The reason I have an 18fter now is because my good buddy (and 12 year CO guide) wrapped her around tombstone on shoshone at high water, frame busted through the tubes, severing one tube all around and blowing baffles -> boat shredded. It can happen to anyone. Let me know when you get your boat off the pillar so I can help you repair it and put it back on the water. Extra urethane will go miles here. Restoration cost soup-to-nuts for the 'free' river hog was ~250.

Having made many mistakes, I too, appreciate new ones and ones that need repeating. 

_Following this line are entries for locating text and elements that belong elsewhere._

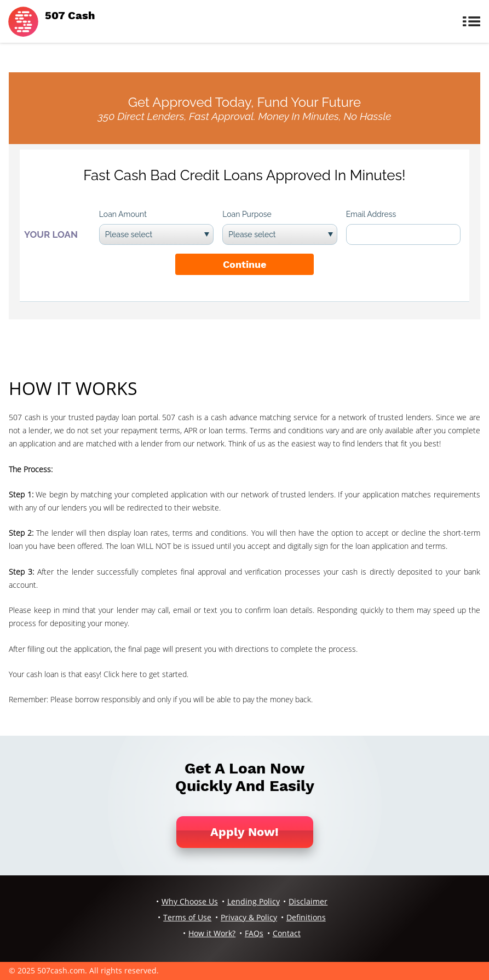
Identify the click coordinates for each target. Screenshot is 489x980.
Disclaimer (308, 901)
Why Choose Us (189, 901)
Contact (286, 933)
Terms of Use (187, 917)
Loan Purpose (247, 214)
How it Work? (212, 933)
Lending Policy (254, 901)
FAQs (254, 933)
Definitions (306, 917)
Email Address (371, 214)
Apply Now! (244, 832)
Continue (244, 264)
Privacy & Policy (249, 917)
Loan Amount (123, 214)
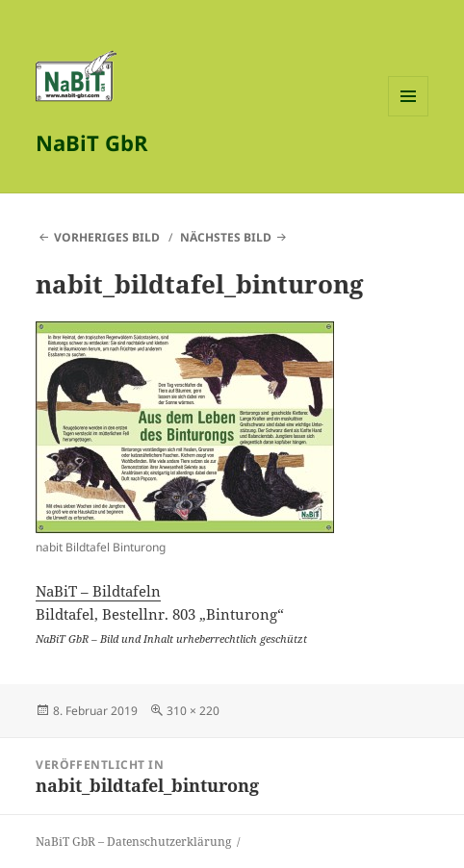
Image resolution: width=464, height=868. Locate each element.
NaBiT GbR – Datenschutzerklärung (133, 841)
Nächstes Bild (225, 237)
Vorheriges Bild (107, 237)
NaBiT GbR (91, 142)
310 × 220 (193, 710)
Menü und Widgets (408, 115)
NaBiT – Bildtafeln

See you all on the river and may karma keep us all in check.


----------



## Toni (Sep 18, 2006)

EVERYONE makes mistakes. If you don't, you aren't learning anything. Maybe a little more compassion and a little less criticism could make the world go happily around...


----------



## Jack Bombardier (May 26, 2005)

raft3plus, you redeemed yourself with your last post. I read your first one and thought, What a dick. Return the camera but not the pelican case? what is THAT about? Anyway your last post makes me want to run Shoshone tomorrow with freshly-filled Zippo lighter while keeping an eye out for a pelican box....
Anyway the Twin Bridges can be a tricky run, the bridge pylons don't line up and the river curves to the right to make it even more interesting. I live a mile downstream from it and have run it perhaps 200 times and STILL I try not to be too complacent or take it for granted. At low water you have to take the right line, and at medium to high the center is pretty easy. But I've puntured a pontoon on one of my catarafts on that right pillar, and bounced off the left once trying that for a challenge. Its one of those runs in which the margin between a boring shot down the middle and carnage is very slim.


----------